The lines to transcribe run from the top of the material below to the line with "Viewport: 614px width, 426px height.", inclusive. Leave the pictures behind.
───── Entries provided
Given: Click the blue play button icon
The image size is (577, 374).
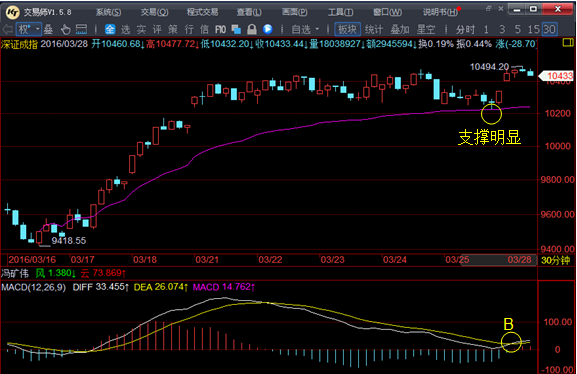Looking at the screenshot, I should tap(268, 29).
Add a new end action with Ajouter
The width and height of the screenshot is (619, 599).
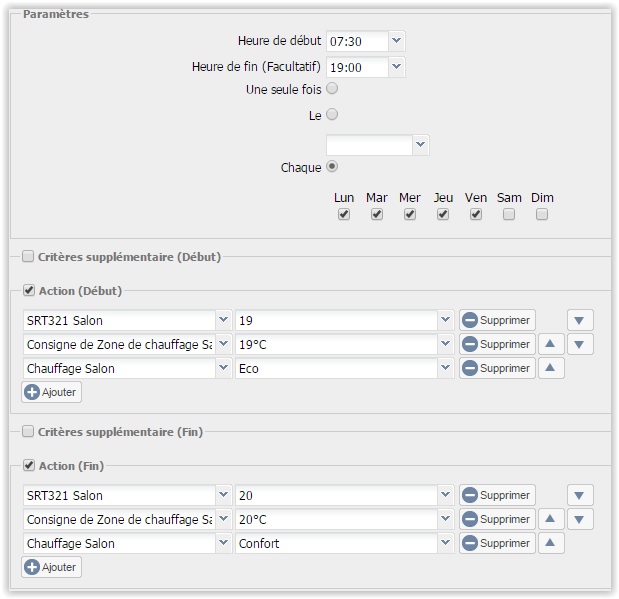(x=52, y=567)
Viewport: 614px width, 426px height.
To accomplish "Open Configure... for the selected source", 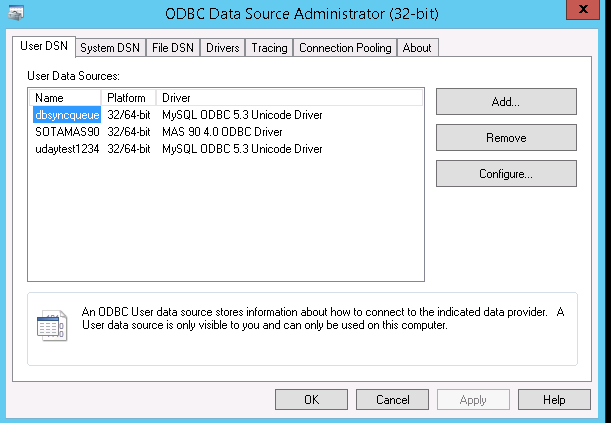I will (x=506, y=174).
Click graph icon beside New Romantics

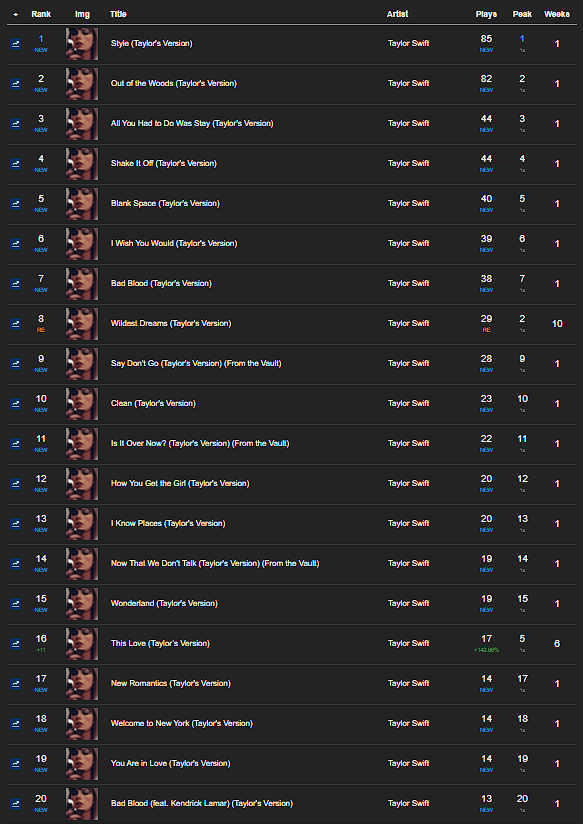(15, 684)
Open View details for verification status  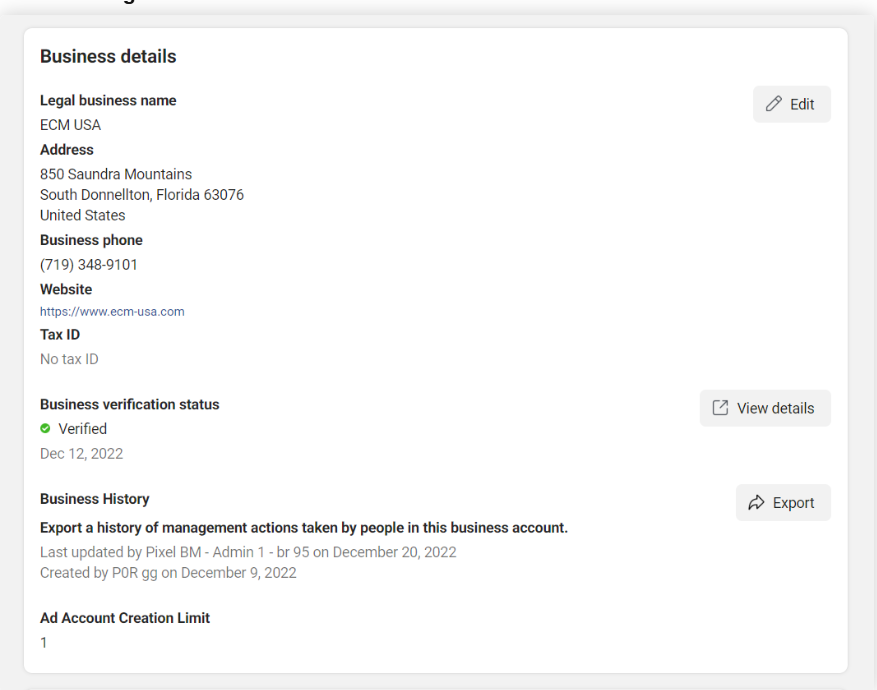click(x=765, y=408)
──────────
■ **Exercise output**:
Given: Click the blue play button icon
The image size is (577, 374).
Looking at the screenshot, I should tap(268, 29).
Add a new end action with Ajouter
The width and height of the screenshot is (619, 599).
(x=52, y=567)
Viewport: 614px width, 426px height.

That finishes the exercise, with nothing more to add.